Mr. Bagchi, co-founder of Mindtree, in a conversation with The Hindu spoke about why health is the most important space that requires attention and how the Covid-19 pandemic drastically changed his views about the term ‘lifetime’.
Excerpts from an interview:
For a nation of 1.3 billion people, we are woefully inadequate in terms of healthcare infrastructure and investment. The big part of this is not the hardware, it is the human capital mismatch. We do not have enough doctors, nurses, paramedics, hospital beds. As a result, access and equity have suffered hugely over the last many decades. The underbelly of the healthcare system was starkly visible during the Covid-19 pandemic, and we run the risk of collective amnesia as we come out of it.
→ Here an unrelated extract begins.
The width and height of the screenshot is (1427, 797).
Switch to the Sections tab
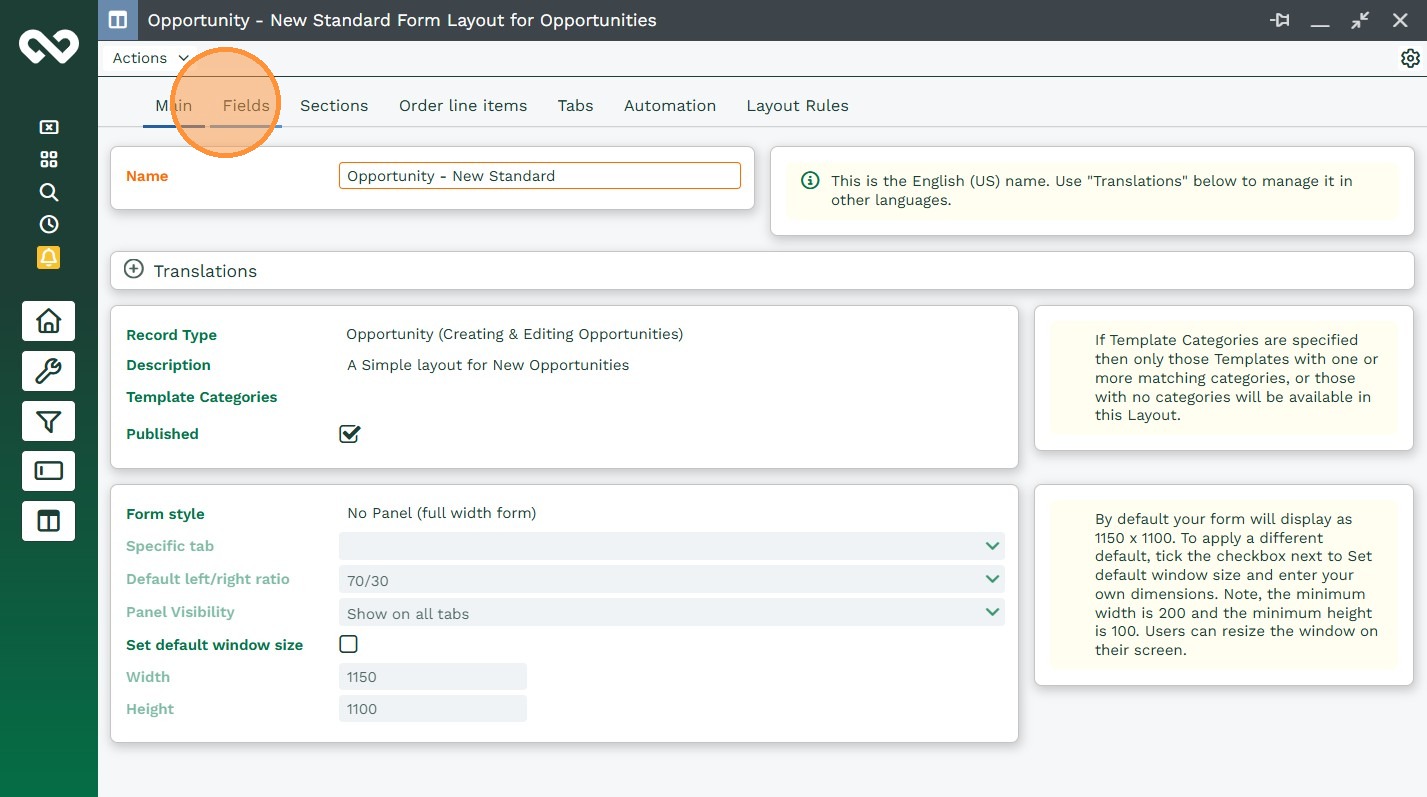[334, 106]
The difficulty with us is that we think that the big strides in healthcare must be always the government’s job. But if we look at developed nations, great things in medical research and healthcare happened because private individuals came forward to write a cheque and had the sagacity to walk away from it. That is how Sloan Kettering (oldest and largest cancer centre in New York) happened. Harvard, Yale and Stanford and Oxford flourished because of commitment from non-government and non-institutional actors of change.
Long back, Susmita and I chose to focus on healthcare due to personal reasons. Her mother battled cancer and later dementia. My mother was blind, and my father had mental health issues. Through deeply personal experiences, deeply personal choices present themselves. That is how we decided to work on mental health, vision, cancer and ageing. We decided to set up a large cancer hospital and a palliative care centre in Odisha. This will be one of the largest cancer cure and care facilities in the country.
Sri Shankara Cancer Foundation from Bengaluru is setting up a 750-bed hospital in Bhubaneswar. Karunashraya, the hugely regarded palliative care pioneer, will set up their facility. These two will be adjacent to each other. The Odisha Government has given 20 acres of prime land to each of these institutions free of charge. With these two major projects under way, we needed to do something in Karnataka.